Tom Baker continued as the Fourth Doctor. Lalla Ward, who played Princess Astra in the season 16 finale The Armageddon Factor, returned to the series as the newly regenerated Romana, replacing Mary Tamm in the role. After John Leeson declined to return as K9, David Brierly replaced him in the part for the season's final four serials, including Shada.

Guest stars
Davros returns in Destiny of the Daleks, this time played by David Gooderson.

Serials 

Season 17 was intended to follow the same format as had every season since Season 13, with five 4-part serials and a 6-parter closing the season out. However, the planned final serial of the season, Shada, was affected by an industrial dispute involving the BBC's technicians; while the location filming and the first studio recording session were completed, strike action by staff meant that the planned second studio session had to be cancelled.

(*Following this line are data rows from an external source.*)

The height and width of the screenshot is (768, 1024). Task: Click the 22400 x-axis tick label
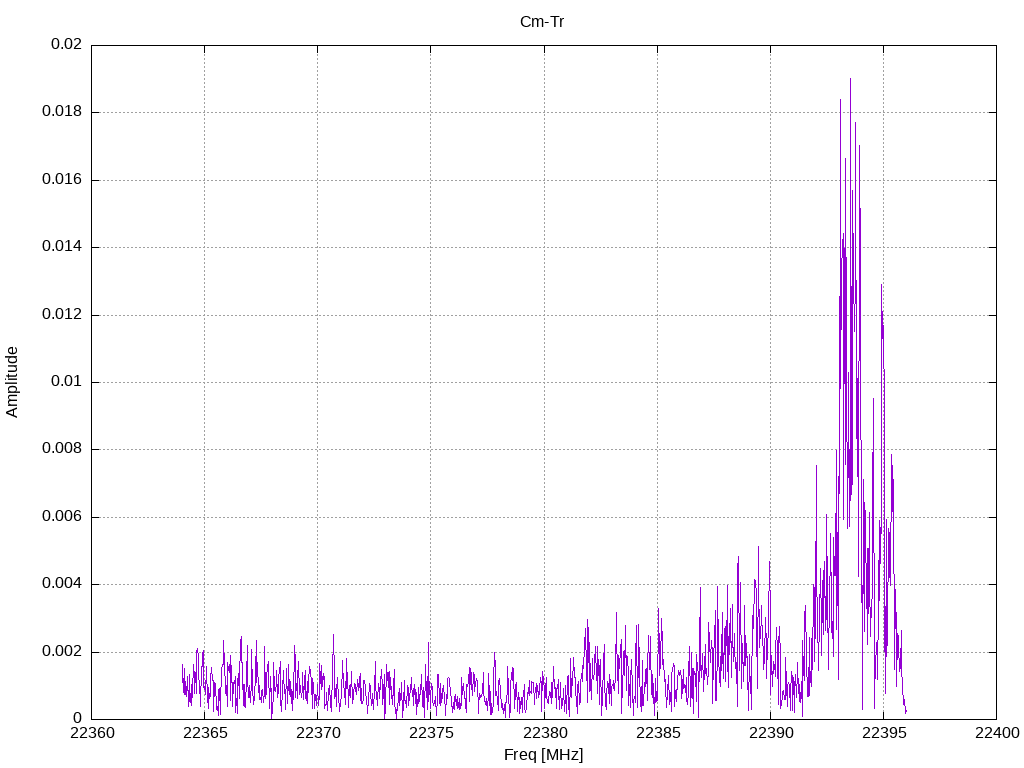point(996,733)
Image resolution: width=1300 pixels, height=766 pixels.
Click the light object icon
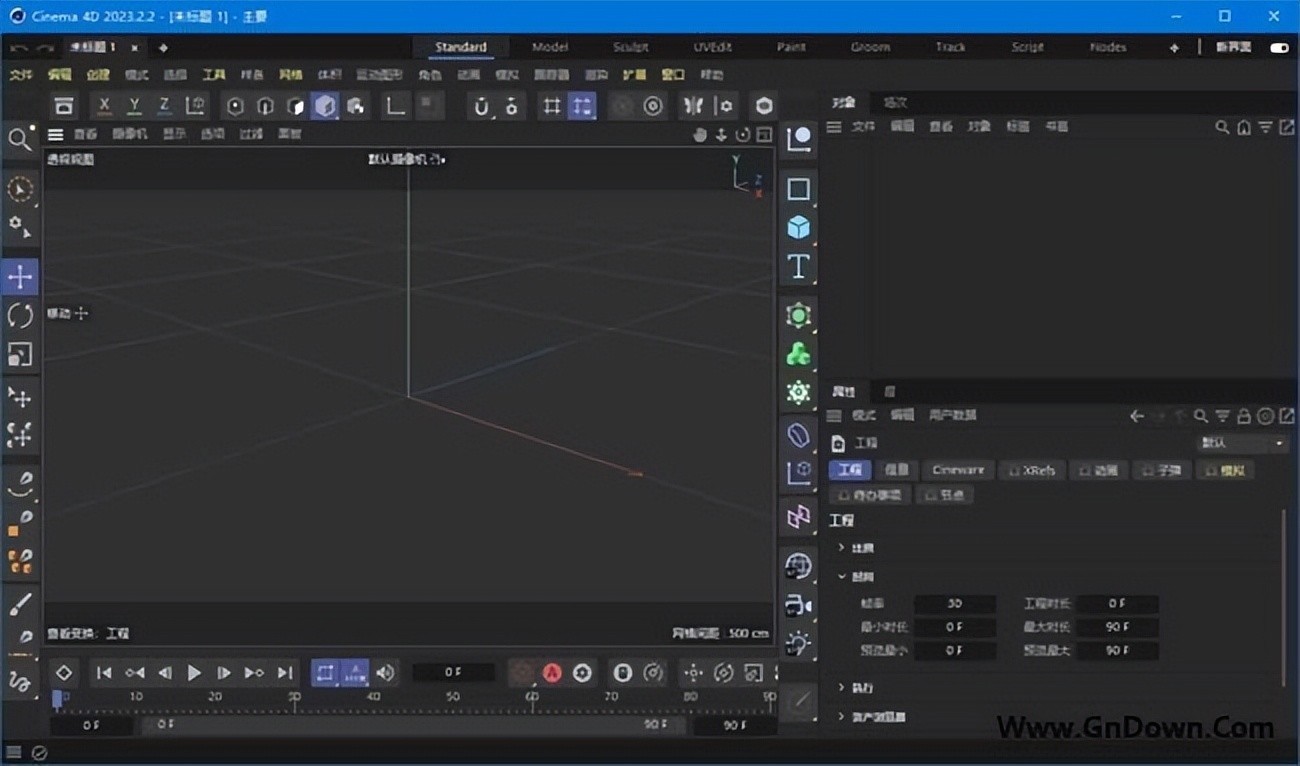click(798, 643)
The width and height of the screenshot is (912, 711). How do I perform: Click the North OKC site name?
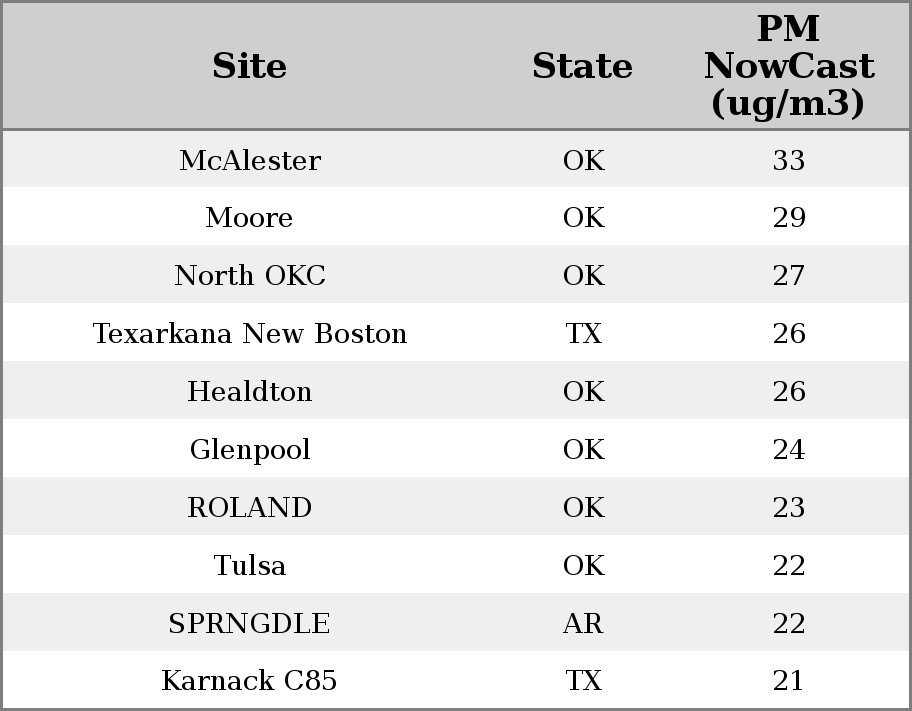coord(249,276)
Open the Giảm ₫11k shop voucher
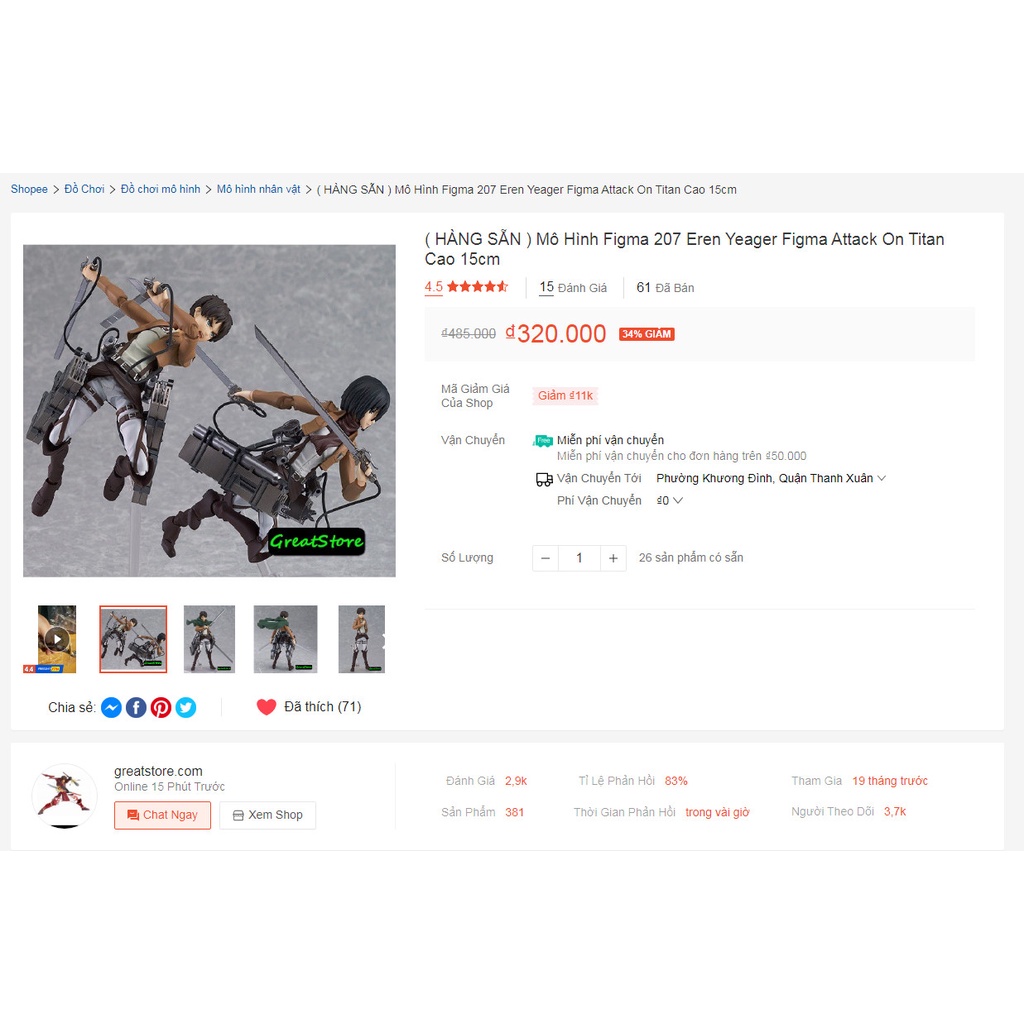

Although the dispute was resolved and plans were put in place to continue work on the story, it was eventually shelved, as the BBC was concerned that its Christmas productions might be affected. A BBC historian has suggested that by cancelling completely instead of finishing what little was required, the management could demonstrate that the strikes had consequences. Ironically, the viewer ratings of Season 17 were also affected by a strike, with the BBC's main rival, ITV, off air due to a dispute.

Broadcast
Part 4 of The Horns of Nimon saw the last appearance of the diamond-shaped logo that had been used since The Time Warrior in 1973.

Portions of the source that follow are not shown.